The second of today’s featured works is clad in similar fashion, another “overlay” of the very same nuggets. These are specimens that have been in his private collection for decades, even generations, occupying a spot on an upper shelf in an old glass apothecary bottle, the kind with a glass stopper. They’re old enough, small enough, and fragile enough that he would not have wanted to try to drill many of them, and risk wastage of such beautiful stones. But overlaid here, like the arc of a cobblestone sky limned by silvery light, they’re perfect.
Indeed, the whole cuff is perfect, and perfectly suited as a complement to the necklace above. From its description in the Cuffs and Links and Bangles section of the Bracelets Gallery:

Cobblestone Sky Cuff Bracelet
We live beneath the arc of a cobblestone sky, pebbled with clouds, dust, and drops of rain, and held limned, day and night, in the silvery light. With this cuff, Wings calls down path of the overhead blue, the gifts of precipitation, and the framing light of sun, moon, and stars. The band is wrought of solid fourteen-gauge sterling silver, weighty and substantial, cut wide and classic with smooth, subtly rounded corners. Lengths of sterling silver braided wire form a narrow border on all sides, the space between it and the edge chased in a repeating pattern of crescents linked by tiny hoops, evoking distant suns and closer moons. In the broad space between borders, Wings has filled the silver with a scatter inlay of lightly polished and very, very old nuggets from Wings’s personal collection — tiny bits of pebble turquoise in brilliant sky blues and soft greens, like celestial cobblestones paving the path of the light. The pebble turquoise is set atop the silver via translucent jeweler’s glue, clear as glass, and sealed in place with more of the same. Cuff is 6″ long by 1-3/4″ wide; inlay area is 1-3/16″ wide (dimensions approximate). Other views shown at top and at the link.
Sterling silver; old natural turquoise
$2,500 + shipping, handling, and insurance
It’s an extraordinary design, and in truth, I own the prototype: a narrower version of similar design, the first work he made using this technique. He was so pleased with the result that he created another, larger one for sale [my own wrists are small, and the narrower size fits me more comfortably]. It’s eye-catching, the kind of bold yet subtly detailed work that never goes unnoticed.
And in truth, it looks very much as our skies looked today: brilliant turquoise in clear blues, stippled and spotted and webbed with a mix of clouds, from thunderheads building early into tower walls to the east late in the day to broad trailing bands that were limned in silver iridescence.

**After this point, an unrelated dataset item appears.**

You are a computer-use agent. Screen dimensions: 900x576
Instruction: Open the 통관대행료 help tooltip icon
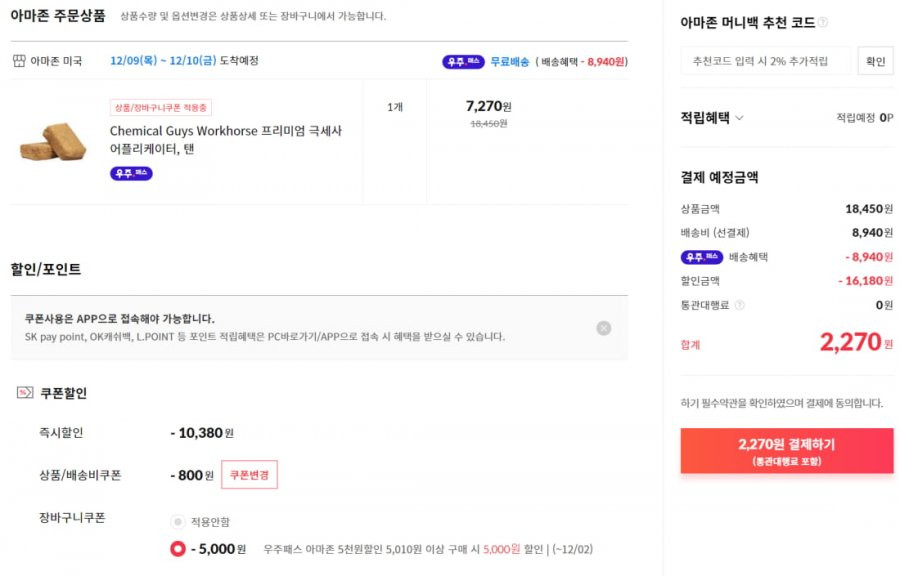(x=739, y=305)
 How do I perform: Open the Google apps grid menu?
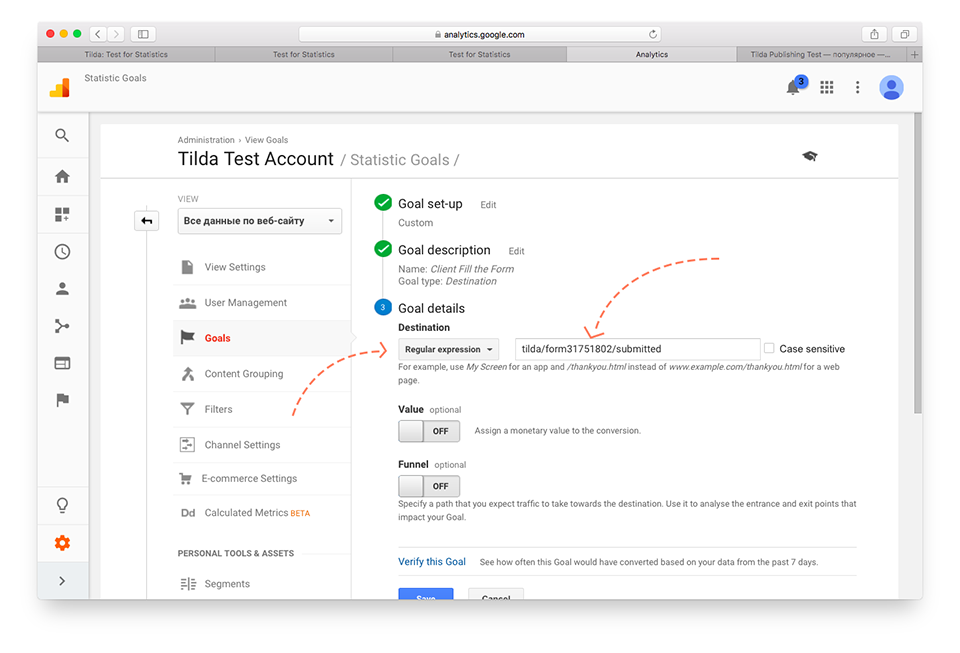826,88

It made for an extraordinary sky, a reminder of how rapidly conditions and appearances can change here; a reminder, too, of the breathtaking beauty that these skies confer upon us and upon the earth and waters below, no matter the season or weather.

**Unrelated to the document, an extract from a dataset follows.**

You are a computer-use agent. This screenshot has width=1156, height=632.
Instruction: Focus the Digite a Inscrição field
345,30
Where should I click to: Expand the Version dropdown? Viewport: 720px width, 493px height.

All of it is a gift; all of it is medicine. And it’s no small miracle that, as wounded as our planet is now, it still manages to confer such wonders upon us daily. Instead of aiding these forces in authority and control in the heedless, headlong rush toward ever-greater destruction, we can scale back, scale down, simplify our lives and our expectations and soften our presence, our very footsteps, upon the Earth.
For we are her children, too, and she sustains us no matter our bad behavior. Like the other spirits with whom we share this space, like the planet itself, we, too, are born of the waters, and of the sky.
The very least we can do is act like it.